### Directions
Copy, exactly and without additions, every line in the records below from the one holding "Polİs qəzeti (1390, 1160)" through the one holding "Gear buying guide (199, 2433)", both ends included.
_ _ _ _ _
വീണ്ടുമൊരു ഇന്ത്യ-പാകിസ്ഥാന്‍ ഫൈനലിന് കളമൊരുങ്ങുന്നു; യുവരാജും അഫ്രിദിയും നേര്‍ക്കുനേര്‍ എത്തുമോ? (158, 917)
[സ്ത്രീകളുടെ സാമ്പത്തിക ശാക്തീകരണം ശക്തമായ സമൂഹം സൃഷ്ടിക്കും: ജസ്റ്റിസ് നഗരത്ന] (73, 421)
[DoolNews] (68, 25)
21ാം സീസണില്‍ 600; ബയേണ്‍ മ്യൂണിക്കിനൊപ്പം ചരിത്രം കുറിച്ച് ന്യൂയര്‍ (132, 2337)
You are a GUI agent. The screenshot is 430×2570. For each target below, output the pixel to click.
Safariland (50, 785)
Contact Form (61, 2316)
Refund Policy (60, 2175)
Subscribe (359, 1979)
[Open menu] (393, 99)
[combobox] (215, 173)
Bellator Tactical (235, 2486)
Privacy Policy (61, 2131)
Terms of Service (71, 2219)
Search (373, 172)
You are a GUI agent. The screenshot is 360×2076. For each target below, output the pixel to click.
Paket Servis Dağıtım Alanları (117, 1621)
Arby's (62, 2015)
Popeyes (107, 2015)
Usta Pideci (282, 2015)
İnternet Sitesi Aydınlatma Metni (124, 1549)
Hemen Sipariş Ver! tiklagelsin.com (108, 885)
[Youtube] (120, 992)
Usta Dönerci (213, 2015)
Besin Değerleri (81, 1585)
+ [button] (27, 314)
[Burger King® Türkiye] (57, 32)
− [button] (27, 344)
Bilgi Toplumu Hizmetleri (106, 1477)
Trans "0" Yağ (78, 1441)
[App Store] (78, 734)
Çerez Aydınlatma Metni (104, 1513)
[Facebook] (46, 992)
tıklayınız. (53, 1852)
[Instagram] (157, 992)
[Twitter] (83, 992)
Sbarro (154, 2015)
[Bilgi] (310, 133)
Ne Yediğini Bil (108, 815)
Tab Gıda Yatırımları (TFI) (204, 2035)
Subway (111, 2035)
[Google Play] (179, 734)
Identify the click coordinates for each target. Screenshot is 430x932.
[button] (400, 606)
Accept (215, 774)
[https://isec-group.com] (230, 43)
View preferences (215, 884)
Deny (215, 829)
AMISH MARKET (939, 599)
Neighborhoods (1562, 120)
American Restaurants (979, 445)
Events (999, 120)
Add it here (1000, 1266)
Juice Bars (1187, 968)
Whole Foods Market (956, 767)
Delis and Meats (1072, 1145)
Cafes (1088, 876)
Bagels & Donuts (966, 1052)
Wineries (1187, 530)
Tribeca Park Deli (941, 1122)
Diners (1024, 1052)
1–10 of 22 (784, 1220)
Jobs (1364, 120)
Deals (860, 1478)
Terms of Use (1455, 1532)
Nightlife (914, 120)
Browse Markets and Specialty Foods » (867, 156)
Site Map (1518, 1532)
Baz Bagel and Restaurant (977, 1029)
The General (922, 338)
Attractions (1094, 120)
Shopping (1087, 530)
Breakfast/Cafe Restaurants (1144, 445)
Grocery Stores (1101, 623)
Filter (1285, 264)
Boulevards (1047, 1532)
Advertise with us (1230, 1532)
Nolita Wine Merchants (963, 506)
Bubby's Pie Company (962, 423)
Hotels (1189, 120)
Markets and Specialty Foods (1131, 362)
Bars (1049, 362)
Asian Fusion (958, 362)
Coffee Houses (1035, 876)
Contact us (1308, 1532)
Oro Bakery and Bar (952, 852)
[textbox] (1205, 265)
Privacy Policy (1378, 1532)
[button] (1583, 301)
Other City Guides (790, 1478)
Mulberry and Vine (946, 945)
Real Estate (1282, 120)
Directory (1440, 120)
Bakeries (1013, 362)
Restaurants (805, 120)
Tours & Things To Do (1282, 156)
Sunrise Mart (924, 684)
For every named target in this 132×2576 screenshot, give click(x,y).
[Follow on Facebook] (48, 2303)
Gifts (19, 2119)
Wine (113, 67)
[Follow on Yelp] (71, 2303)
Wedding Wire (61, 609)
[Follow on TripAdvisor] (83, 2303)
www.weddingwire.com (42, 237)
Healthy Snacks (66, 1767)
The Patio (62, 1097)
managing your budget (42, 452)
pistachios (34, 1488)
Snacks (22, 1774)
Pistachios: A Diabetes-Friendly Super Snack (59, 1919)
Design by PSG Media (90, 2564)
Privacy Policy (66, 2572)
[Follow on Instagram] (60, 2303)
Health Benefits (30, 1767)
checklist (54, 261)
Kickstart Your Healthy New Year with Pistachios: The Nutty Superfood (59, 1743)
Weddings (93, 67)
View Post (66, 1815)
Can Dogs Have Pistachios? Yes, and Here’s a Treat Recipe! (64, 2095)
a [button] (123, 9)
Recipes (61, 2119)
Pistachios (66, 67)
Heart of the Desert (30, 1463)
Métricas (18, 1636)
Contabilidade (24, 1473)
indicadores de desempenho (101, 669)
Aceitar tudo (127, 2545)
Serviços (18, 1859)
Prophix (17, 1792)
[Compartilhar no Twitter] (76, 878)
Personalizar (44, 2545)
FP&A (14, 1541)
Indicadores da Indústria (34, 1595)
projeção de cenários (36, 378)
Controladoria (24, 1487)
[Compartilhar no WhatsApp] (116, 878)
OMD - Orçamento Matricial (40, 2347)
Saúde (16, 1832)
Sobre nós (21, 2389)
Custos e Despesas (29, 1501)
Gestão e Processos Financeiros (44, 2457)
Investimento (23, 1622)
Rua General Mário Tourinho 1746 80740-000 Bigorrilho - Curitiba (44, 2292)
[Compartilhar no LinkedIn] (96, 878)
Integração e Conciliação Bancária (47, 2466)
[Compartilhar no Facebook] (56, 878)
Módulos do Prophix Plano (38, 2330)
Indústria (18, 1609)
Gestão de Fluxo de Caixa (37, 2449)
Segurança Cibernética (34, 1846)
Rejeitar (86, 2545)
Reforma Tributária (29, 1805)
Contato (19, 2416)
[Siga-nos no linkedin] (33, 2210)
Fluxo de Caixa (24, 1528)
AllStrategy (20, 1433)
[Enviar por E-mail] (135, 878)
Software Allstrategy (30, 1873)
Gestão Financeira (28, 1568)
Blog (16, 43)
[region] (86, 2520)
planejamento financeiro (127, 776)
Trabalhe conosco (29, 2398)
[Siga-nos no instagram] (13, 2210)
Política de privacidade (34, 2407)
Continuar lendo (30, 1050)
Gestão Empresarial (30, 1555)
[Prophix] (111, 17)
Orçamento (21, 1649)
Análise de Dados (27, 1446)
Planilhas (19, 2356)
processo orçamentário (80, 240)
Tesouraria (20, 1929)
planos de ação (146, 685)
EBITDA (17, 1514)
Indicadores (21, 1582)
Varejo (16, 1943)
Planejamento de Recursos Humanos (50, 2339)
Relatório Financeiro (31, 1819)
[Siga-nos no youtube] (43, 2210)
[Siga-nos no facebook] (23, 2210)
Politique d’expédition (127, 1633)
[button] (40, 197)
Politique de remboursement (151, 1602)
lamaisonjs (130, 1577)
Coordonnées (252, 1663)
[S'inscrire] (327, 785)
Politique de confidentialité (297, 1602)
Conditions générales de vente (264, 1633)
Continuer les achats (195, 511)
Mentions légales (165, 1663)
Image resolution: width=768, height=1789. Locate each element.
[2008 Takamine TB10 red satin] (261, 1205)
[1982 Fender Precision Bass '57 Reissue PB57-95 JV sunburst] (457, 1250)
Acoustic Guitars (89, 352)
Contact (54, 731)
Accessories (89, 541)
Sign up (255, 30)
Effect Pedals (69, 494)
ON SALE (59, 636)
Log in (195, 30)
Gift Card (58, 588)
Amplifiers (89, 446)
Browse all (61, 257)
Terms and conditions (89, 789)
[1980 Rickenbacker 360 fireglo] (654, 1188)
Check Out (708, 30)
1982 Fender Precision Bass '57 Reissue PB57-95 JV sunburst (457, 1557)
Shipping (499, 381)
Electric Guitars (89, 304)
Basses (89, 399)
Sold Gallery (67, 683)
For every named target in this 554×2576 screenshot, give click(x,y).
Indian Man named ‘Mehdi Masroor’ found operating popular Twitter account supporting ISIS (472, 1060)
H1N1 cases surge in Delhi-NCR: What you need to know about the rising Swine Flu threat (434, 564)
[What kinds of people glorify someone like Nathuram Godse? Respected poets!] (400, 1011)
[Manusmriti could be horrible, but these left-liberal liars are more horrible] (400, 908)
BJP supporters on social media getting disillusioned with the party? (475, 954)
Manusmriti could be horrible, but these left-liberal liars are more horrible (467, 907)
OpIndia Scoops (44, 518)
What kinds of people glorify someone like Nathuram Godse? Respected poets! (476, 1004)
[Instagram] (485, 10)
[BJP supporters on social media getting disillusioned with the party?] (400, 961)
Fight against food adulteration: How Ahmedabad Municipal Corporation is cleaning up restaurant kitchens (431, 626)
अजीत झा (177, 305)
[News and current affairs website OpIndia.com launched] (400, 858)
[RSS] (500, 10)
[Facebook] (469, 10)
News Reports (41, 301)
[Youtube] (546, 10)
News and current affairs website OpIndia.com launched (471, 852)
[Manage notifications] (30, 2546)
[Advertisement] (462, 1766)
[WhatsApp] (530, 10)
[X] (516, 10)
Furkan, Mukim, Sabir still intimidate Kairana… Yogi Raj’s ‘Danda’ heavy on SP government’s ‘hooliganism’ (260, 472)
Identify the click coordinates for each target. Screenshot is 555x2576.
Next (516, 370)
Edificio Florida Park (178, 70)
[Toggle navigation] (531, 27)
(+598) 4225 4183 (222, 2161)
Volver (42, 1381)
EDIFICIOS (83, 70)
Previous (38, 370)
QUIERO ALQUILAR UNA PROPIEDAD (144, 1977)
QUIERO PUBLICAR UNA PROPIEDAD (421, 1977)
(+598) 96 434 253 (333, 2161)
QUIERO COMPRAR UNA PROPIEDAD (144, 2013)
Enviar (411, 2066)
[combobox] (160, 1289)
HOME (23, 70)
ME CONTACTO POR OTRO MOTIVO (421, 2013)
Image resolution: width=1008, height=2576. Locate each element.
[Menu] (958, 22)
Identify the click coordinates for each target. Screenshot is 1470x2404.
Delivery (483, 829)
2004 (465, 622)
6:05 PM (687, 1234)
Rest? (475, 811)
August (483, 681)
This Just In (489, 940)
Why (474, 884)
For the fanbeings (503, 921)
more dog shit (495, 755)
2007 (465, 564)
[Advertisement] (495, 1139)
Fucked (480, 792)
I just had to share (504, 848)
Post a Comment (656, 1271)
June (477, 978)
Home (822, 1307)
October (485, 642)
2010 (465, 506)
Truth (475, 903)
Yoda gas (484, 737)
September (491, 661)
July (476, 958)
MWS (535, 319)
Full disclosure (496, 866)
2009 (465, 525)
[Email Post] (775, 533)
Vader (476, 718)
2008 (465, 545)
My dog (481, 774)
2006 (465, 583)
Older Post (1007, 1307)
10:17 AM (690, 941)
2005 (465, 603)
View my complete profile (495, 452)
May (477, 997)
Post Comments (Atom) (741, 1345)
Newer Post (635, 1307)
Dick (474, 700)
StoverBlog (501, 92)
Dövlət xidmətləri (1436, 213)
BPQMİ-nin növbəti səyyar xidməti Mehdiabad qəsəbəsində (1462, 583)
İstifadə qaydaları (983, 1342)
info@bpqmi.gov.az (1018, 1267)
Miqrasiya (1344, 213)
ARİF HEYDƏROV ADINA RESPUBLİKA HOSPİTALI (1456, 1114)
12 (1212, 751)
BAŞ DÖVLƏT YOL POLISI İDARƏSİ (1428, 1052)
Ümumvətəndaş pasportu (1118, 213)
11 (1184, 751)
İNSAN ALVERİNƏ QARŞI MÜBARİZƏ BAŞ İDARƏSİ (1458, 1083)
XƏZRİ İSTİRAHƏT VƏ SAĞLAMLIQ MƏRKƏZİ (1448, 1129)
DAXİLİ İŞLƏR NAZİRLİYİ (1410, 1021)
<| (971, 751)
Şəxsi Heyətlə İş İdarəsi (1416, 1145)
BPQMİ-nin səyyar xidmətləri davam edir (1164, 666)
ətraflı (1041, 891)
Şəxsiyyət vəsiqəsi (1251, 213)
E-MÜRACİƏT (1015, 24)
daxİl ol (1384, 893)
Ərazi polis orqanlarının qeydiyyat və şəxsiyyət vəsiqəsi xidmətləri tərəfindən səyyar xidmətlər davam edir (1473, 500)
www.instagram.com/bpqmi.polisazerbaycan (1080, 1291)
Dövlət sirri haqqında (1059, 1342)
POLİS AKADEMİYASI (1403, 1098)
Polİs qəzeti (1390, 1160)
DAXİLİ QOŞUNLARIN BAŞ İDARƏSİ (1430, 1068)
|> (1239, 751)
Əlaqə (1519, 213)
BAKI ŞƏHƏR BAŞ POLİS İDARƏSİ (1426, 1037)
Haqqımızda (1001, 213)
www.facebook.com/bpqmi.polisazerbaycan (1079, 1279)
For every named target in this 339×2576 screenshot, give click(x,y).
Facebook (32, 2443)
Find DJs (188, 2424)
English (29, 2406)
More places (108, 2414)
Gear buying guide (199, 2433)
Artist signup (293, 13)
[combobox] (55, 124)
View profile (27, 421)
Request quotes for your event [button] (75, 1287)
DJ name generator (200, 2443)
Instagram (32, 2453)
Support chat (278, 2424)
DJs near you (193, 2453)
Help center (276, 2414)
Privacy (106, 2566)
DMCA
_ _ _ _ _
### Solved problem
Polİs qəzeti (1390, 1160)
DAXİLİ QOŞUNLARIN BAŞ İDARƏSİ (1430, 1068)
|> (1239, 751)
Əlaqə (1519, 213)
BAKI ŞƏHƏR BAŞ POLİS İDARƏSİ (1426, 1037)
Haqqımızda (1001, 213)
www.facebook.com/bpqmi.polisazerbaycan (1079, 1279)
For every named target in this 339×2576 screenshot, give click(x,y).
Facebook (32, 2443)
Find DJs (188, 2424)
English (29, 2406)
More places (108, 2414)
Gear buying guide (199, 2433)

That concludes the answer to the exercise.